I recently posted — and made a video about — a story about how de novo genes are made. I guess I was more timely than I expected, because The Scientist just posted on article on the same topic. It’s specifically about the work of Li Zhao, who is interested in the birth of new genes with novel functions, and is building on some other work done at UC Davis.
But around the same time Zhao began her research, new evidence challenged this longstanding view [that new genes don’t appear very often] with an alternative path. Population geneticist David Begun at the University of California, Davis (UC Davis) identified several de novo genes—genes originating from scratch, or non-coding DNA—in Drosophila melanogaster, the common fruit fly. Of the five genes, four occurred on the X chromosome and predominantly expressed in the testes, possibly under sexual selection pressures.
One other thing I should mention: my previous article focused on de novo genes in humans, who are terrible experimental subjects. Li Zhao is working on Drosophila, and there’s a reason flies are a premier model system for this kind of work — you can get multiple generations fast, you can do all kinds of genetic manipulations on them, and you can compare different lineages to evaluate the effects of the presence or absence of a specific gene. Or hundreds of genes, as she is finding.
By characterizing the transcriptomes of six previously sequenced D. melanogaster strains in the testes, Zhao and her colleagues uncovered potential de novo candidates. Of these, they identified 142 polymorphic (which segregated and evolved under selection) and 106 fixed (which remained consistent since the split from a common ancestor) de novo genes. Most of these candidates were regulated by cis elements, with expression driven by regulatory sequences just upstream of the new transcripts. The vast majority contained open reading frames (ORFs)—sections that could potentially produce proteins, marked by start and stop codons—of at least 150 base pairs. When comparing these sequences to ancestral genomes and non-expressing Drosophila strains, the same ORFs appeared, suggesting that the gene expression was driven primarily by regulatory changes.
Zhao and her colleagues proposed that these de novo genes may have undergone natural selection, as highly expressed genes were generally longer and more complex than those expressed at lower levels. However, whether these sequences were translated into proteins or served other functions remained unclear at the time. “Biology is more complex than what we imagine,” said Zhao.

## Task item A
Answer these questions using the passage on de novo genes:
(i) Of the five de novo genes Begun identified, how many occurred on the X chromosome?
(ii) In which tissue did Zhao and her colleagues characterize the transcriptomes of the D. melanogaster strains?
(iii) How many polymorphic and how many fixed de novo genes did they identify?
## Task item B
In the passage on de novo genes, why did the researchers conclude that the expression of these genes was driven primarily by regulatory changes?
## Task item C
Pick up the passage on de novo genes where it stops and continue it.
The records that follow have no connection to the passage on de novo genes.

[Saved data entries]
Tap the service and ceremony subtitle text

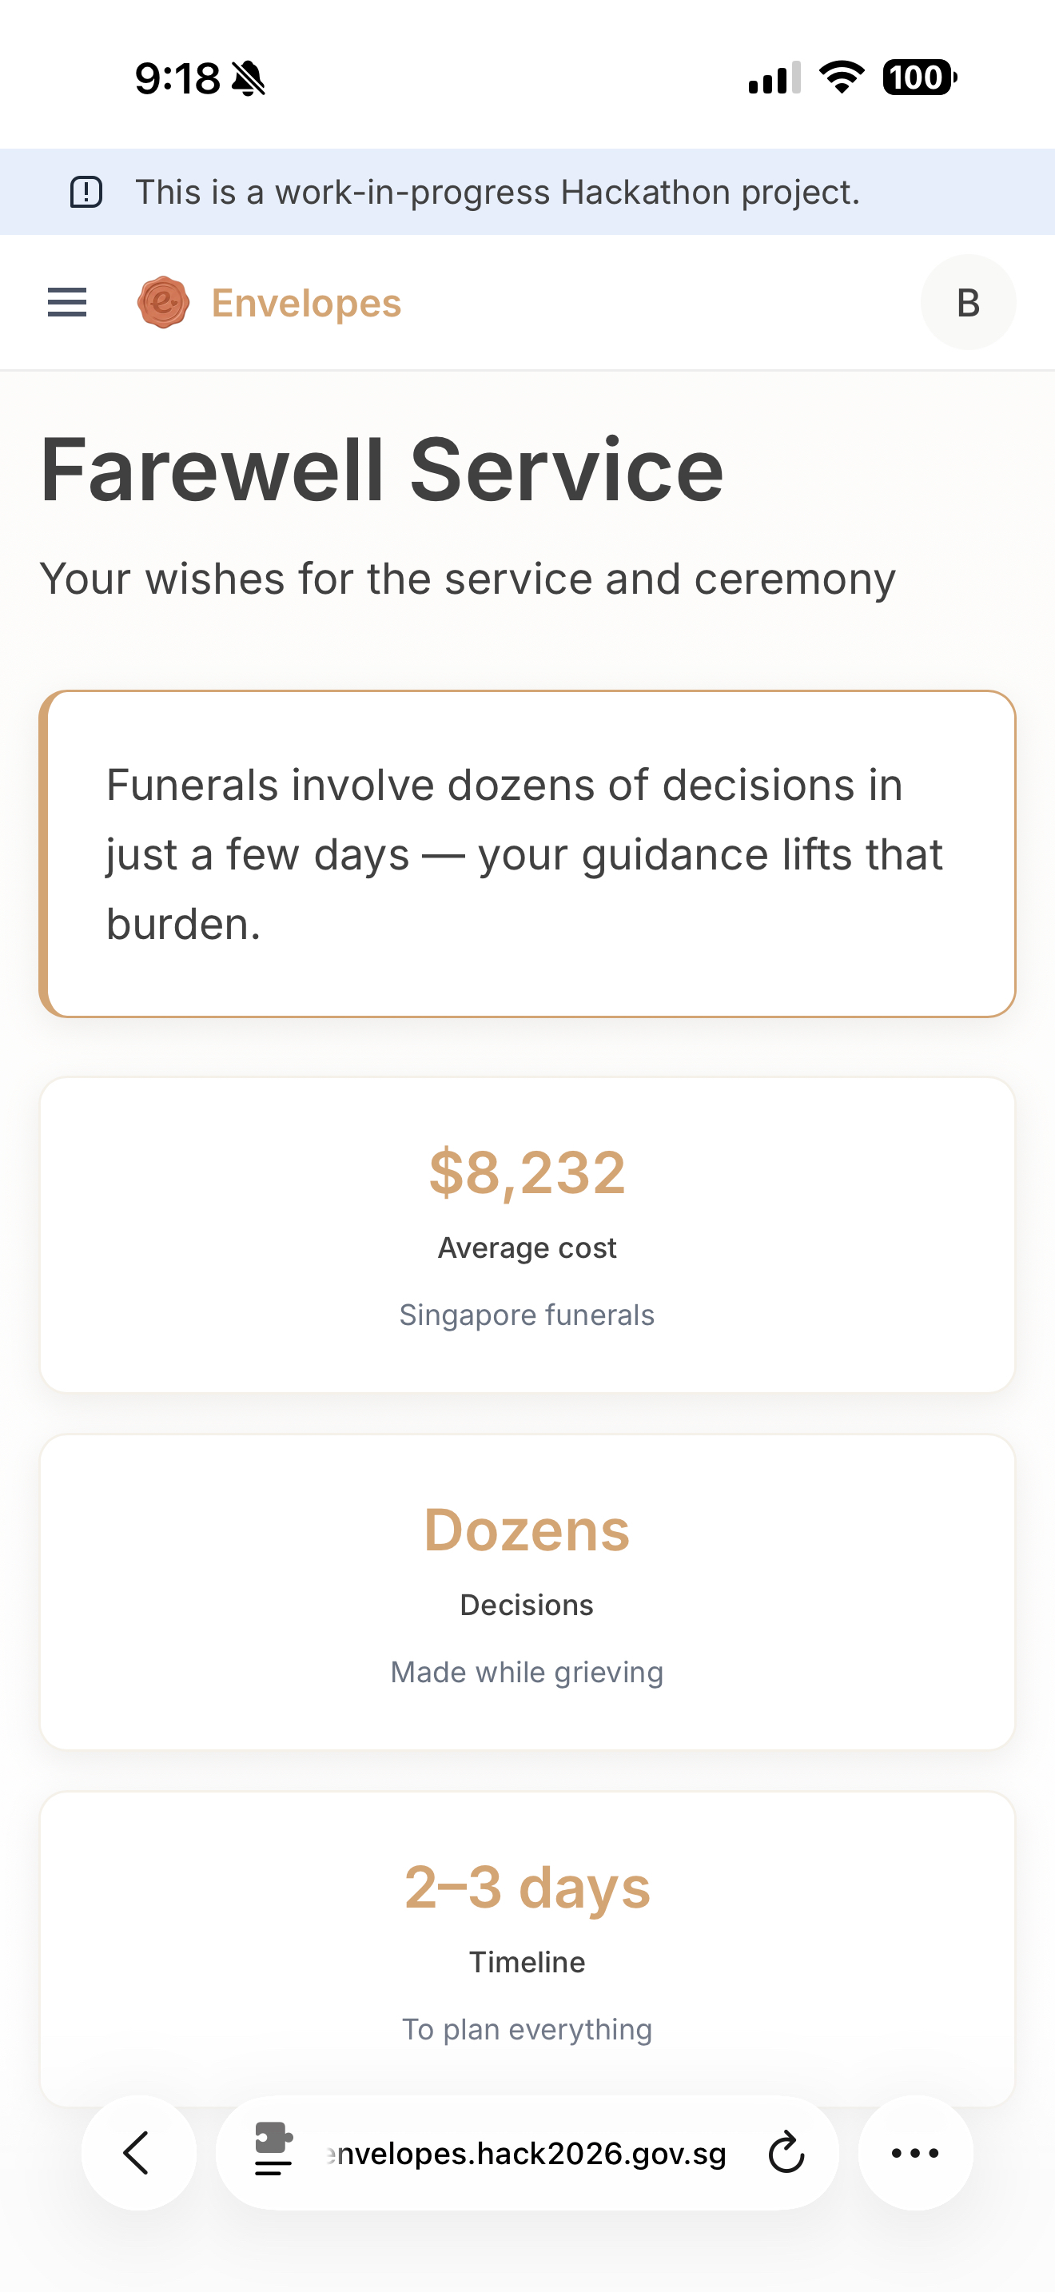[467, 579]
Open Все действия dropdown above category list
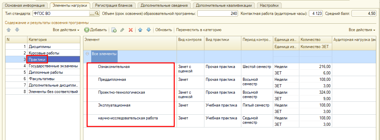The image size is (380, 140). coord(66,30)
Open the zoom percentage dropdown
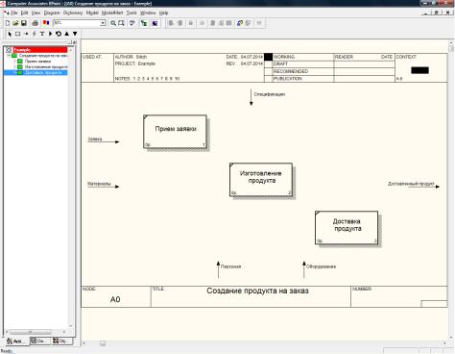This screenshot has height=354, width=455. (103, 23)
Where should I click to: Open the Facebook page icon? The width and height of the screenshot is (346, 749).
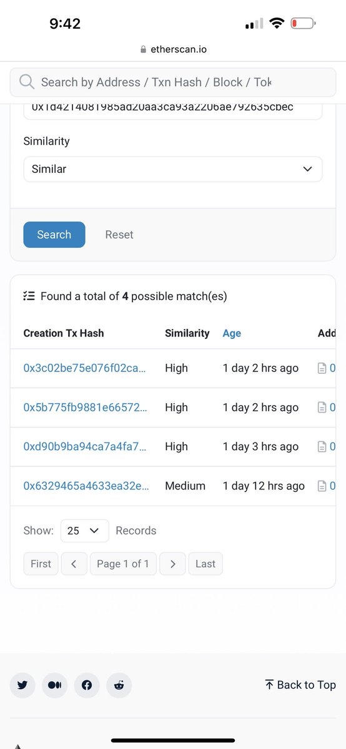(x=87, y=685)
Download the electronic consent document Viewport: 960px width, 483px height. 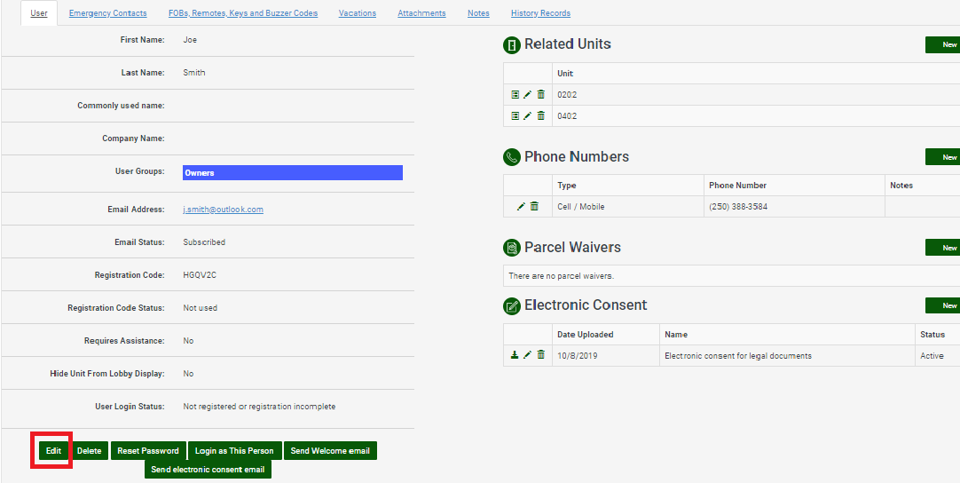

## Exercise output A
(i) Four.
(ii) The testes.
(iii) 142 polymorphic and 106 fixed.

## Exercise output B
When the researchers compared the sequences with ancestral genomes and with Drosophila strains that did not express them, the same open reading frames appeared. This suggested that the genes became expressed through regulatory changes rather than through changes to the coding sequences themselves.

## Exercise output C
Cool. But I’m going to don my skeptical hat, and suggest that I’m not seeing evidence that these novel genes are significant. The mechanisms for generating them are so easy that we shouldn’t be surprised that new genes are bubbling up out of the mostly chaotic junk in the genome, but when you don’t know what role those genes are playing in the organism, it’s a reach to suggest that they are important. I’m also unconvinced by observations of tissue-specific regulation during development — it’s also not difficult for regulatory sequences to be attached to a gene. Is it significant that so many of these novel genes are expressed in the testes? Male patters of gene expression in the gonads is a special case, and spurious expression could persist there because it has specific effects on sperm maturation that aren’t reflected in adult survival.
It’s still interesting stuff. I like the idea that entirely new genes trickle into populations and could contribute to variation in surprising ways.
How many of these genes are actually functional? They’re transcribed, and apparently at least some of them are translated. But how many of them actually do anything that’s of use to the organism?
You’re saying that evolution happens “right before our eyes?” How dare you!
Just so I understand (and I think I understand “translated” in this context), does this mean that proteins produced from these genes that have been detected experimentally? Do they conform into predictable secondary structures?
One reason I ask is that I was briefly looking into computational methods of protein folding in the early 90s as a CS student, knowing little biology or biochemistry, and I always wondered if the predictable folding was true in general of peptide sequences or only true of the the ones subject to natural selection. I remember asking biologists and never quite getting an answer I understood. I realize some sequences strongly predict alpha helices, etc., but I wondered what you’d expect from uniformly generated random sequences.
It seems plausible to me that a de novo gene that expresses some proteins would continue to be passed on as long as the proteins were not harmful, though there would be little reason to expect conservation. If they proved to have even a mild adaptive benefit after a few generations and were conserved, that could springboard the development of a new functional gene.
(Caveat: I am not a biologist, but I do know a little about all this. I’m happy to be corrected.)